**WHAT YOU WILL DO**:
Beginning with the line containing "Given: Click the Reading list icon" and ending with the line containing "Where should I", write out each line of the records below exactly; pictures and lines outside that range are left out.

**GIVEN RECORDS**:

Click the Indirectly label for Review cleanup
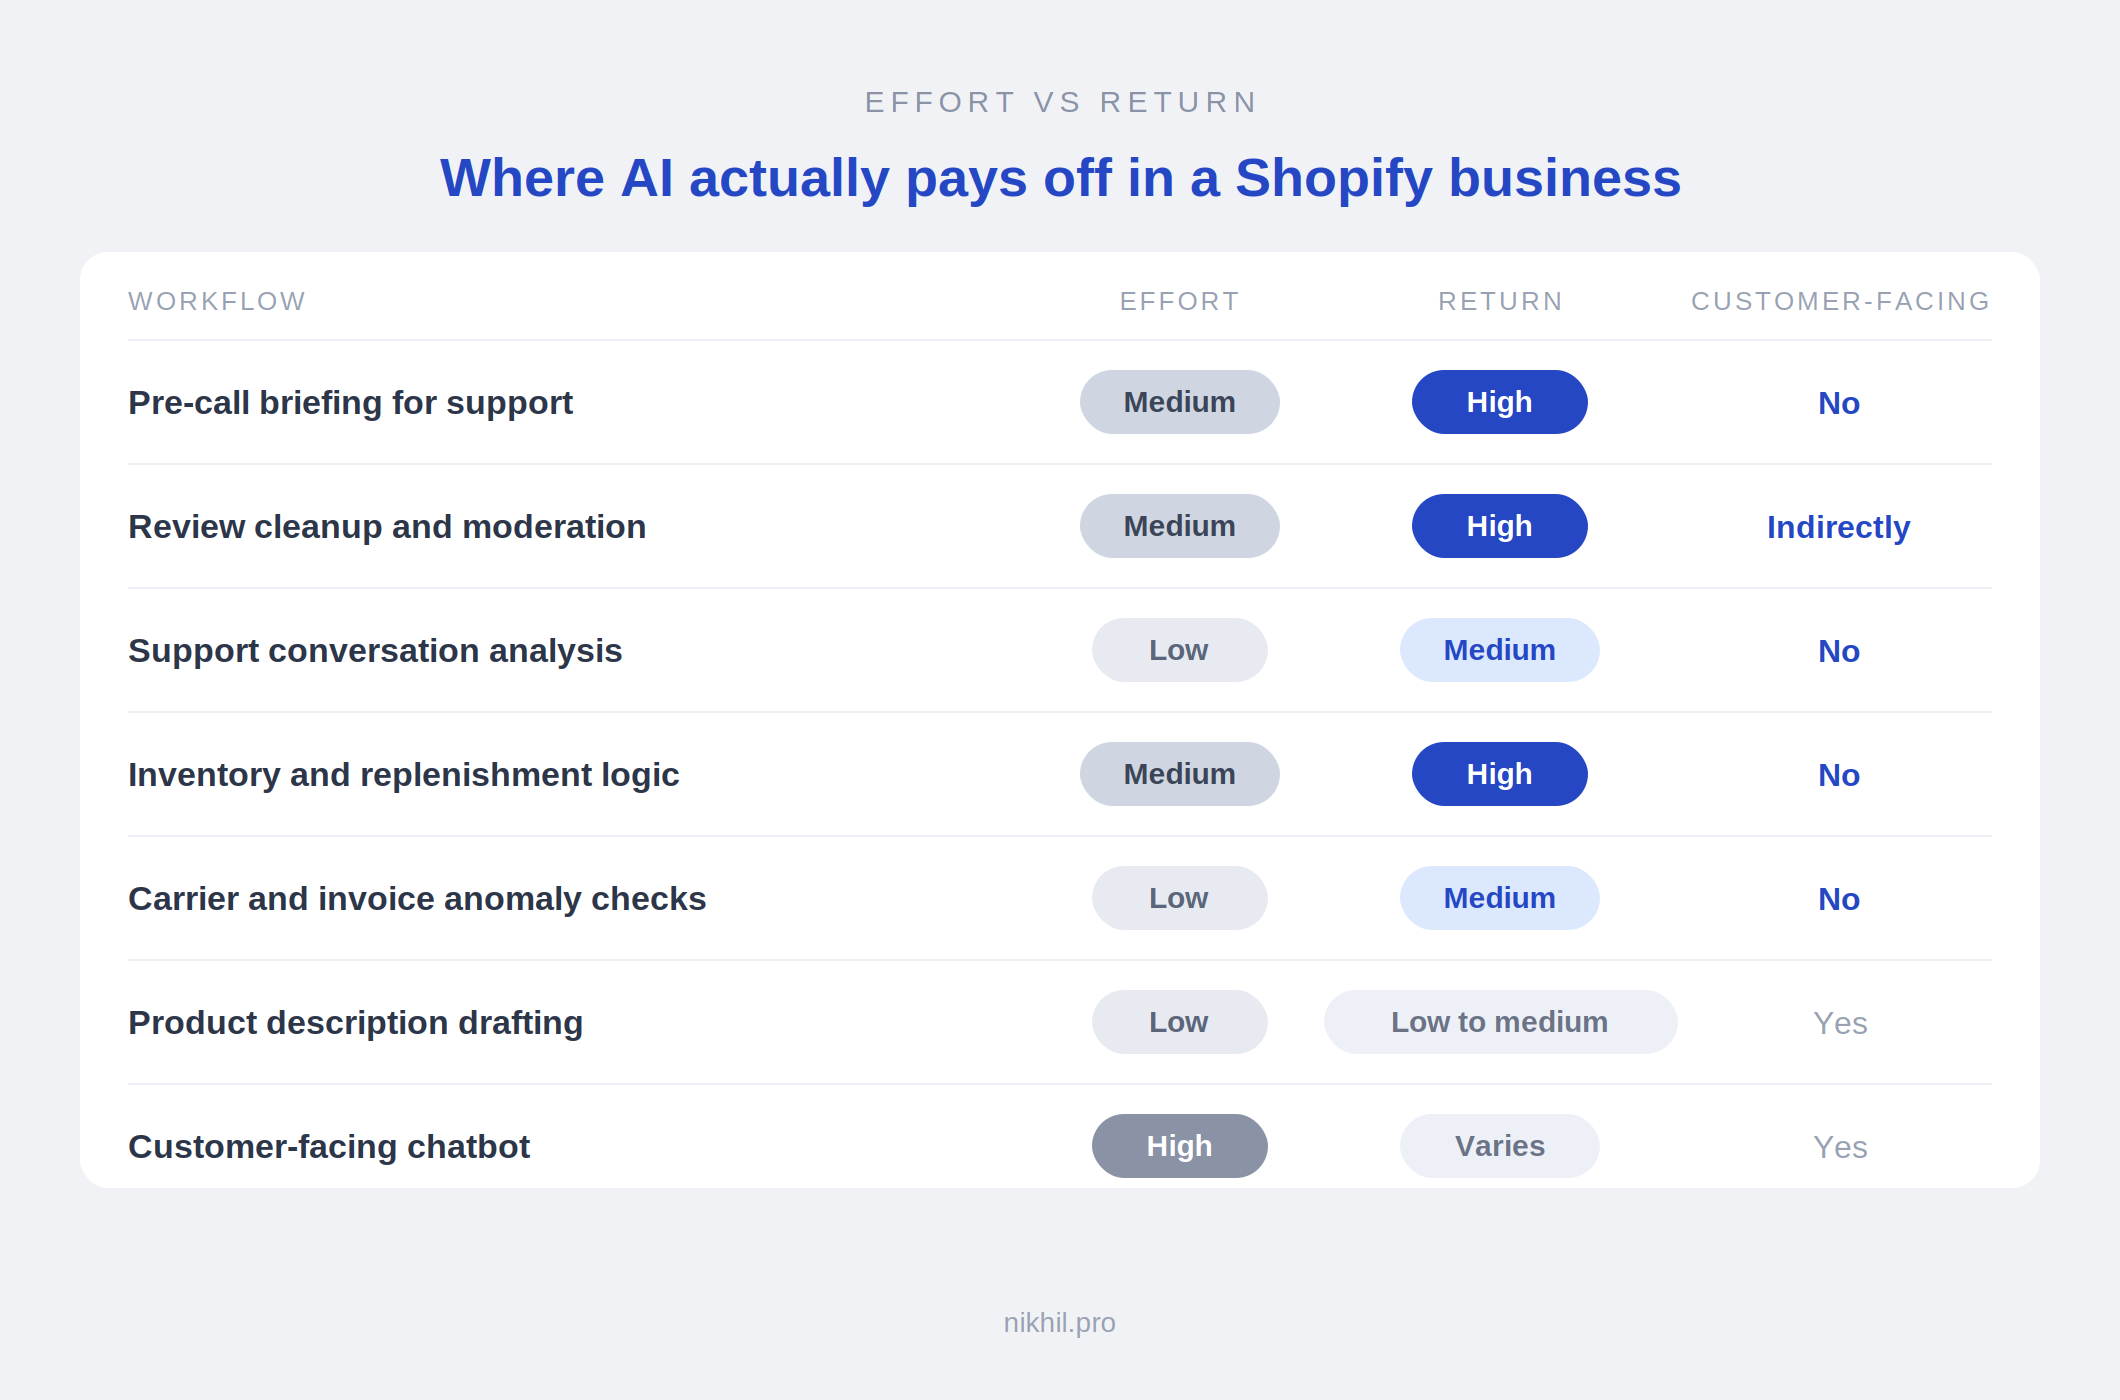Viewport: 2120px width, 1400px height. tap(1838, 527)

--

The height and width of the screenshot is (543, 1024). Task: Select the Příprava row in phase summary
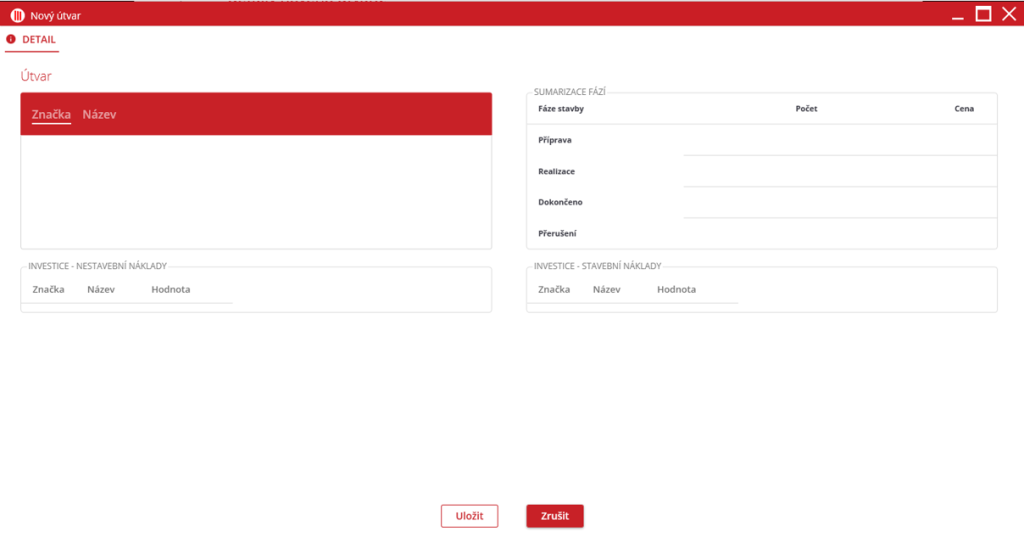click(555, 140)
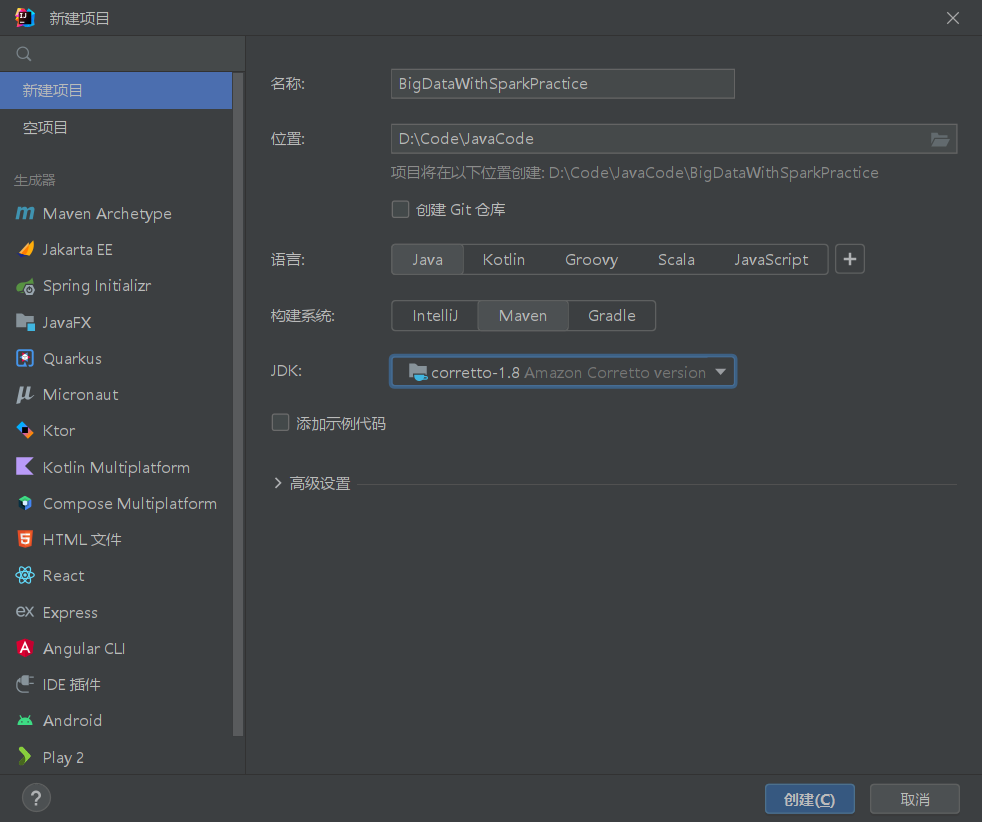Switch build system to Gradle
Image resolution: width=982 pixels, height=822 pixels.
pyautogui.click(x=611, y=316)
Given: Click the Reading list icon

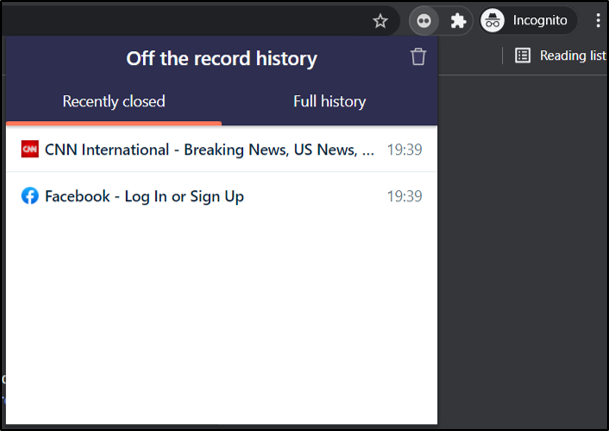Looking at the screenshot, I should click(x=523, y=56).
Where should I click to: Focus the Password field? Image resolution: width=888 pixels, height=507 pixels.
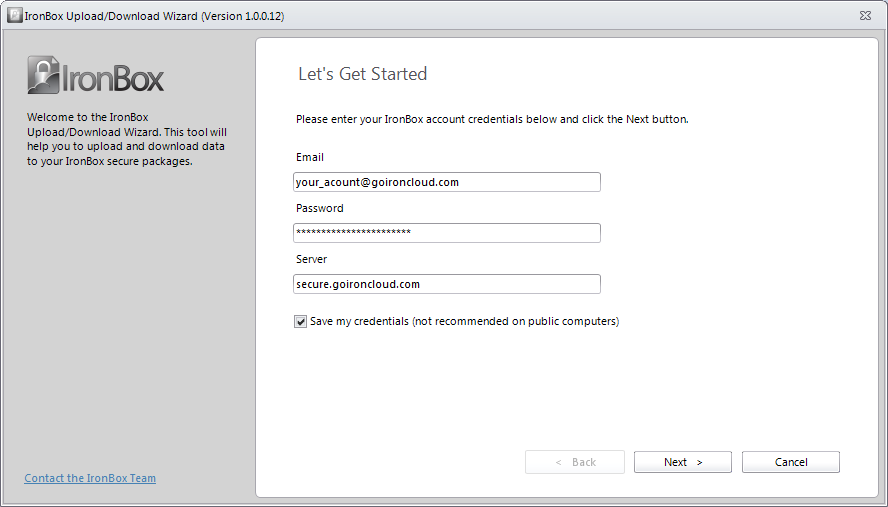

**EXERCISE RESULT**:
Given: Click the Reading list icon

Looking at the screenshot, I should click(x=523, y=56).
Where should I click to: Focus the Password field? Image resolution: width=888 pixels, height=507 pixels.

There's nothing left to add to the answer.